Include your function in your submitted r script!

And we can use our new function to do a power analysis:

initabund = 1000
  survints <- c(1:5)
  powers <- numeric(length(survints))
  for(i in 1:length(survints)){
    powers[i] <- GetPower(survint=survints[i])
  }
  
  plot(powers~survints,xlab="Survey interval(years)",ylab="Statistical Power",main="Power to detect trend, by sampling interval") 

Exercise 2.3b.

In webcampus, please answer the following question:

For each variable element of the survey design (survey interval, number of observers, days per survey bout), evaluate how statistical power changes across a range of plausible values. Plot out these relationships.

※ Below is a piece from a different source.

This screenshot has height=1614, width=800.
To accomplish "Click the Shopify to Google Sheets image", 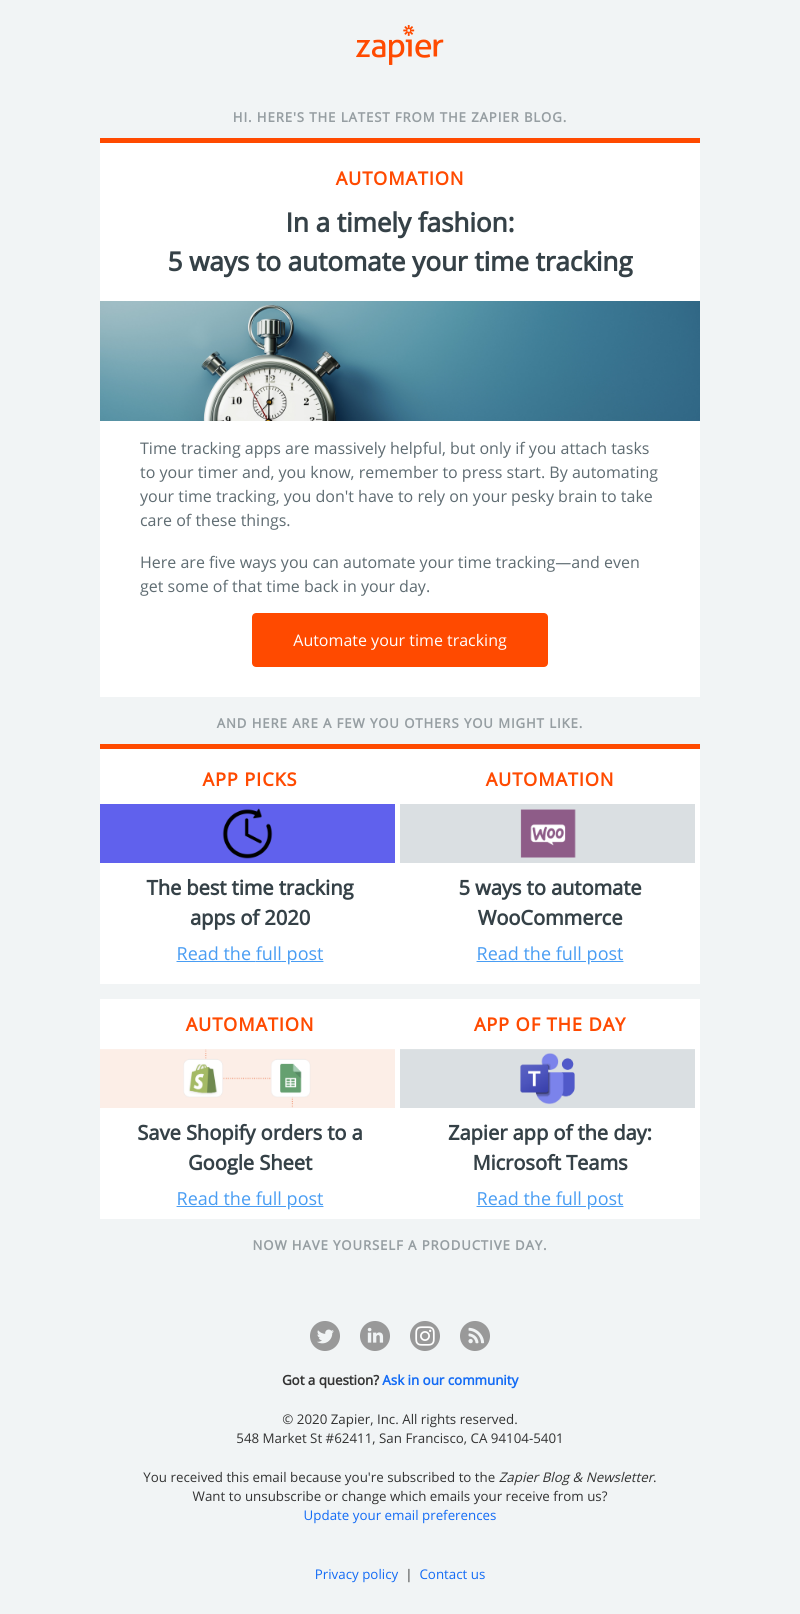I will [x=248, y=1078].
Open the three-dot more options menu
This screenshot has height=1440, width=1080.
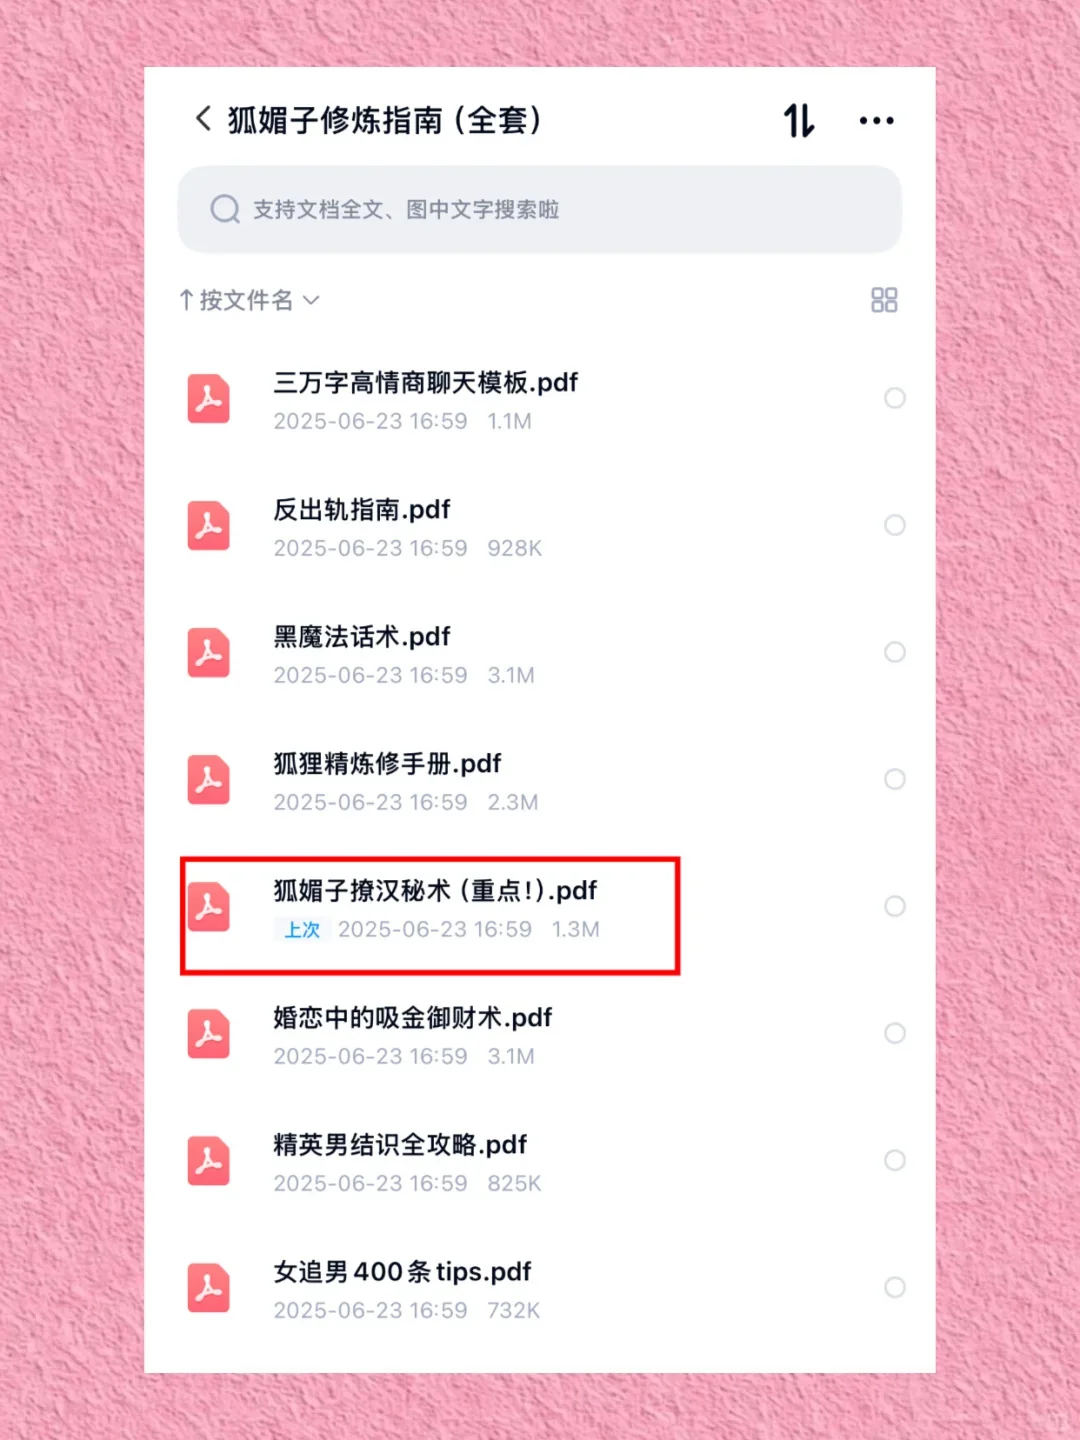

In webcampus, provide ONE of these plots, describe (briefly!) how you produced the plot, and how this information might help managers to develop effective survey protocols for this species.

Exercise 2.3c

Let’s factor in dollar amounts. Let’s assume each observer is paid $200 per day. In addition, let’s assume that the site is fairly remote and it costs $2000 to mount a field expedition (regardless of the number of field technicians). Can you identify a survey strategy to minimize cost while meeting the objective??? What is the optimal survey design in your opinion? Briefly describe how you arrived at this conclusion. [NOTE: don’t overthink this one- you don’t need to find the true optimal solution, just find a solution that meets the objective at relatively low cost and justify your answer!]

CONGRATULATIONS! You have reached the end of lab 2!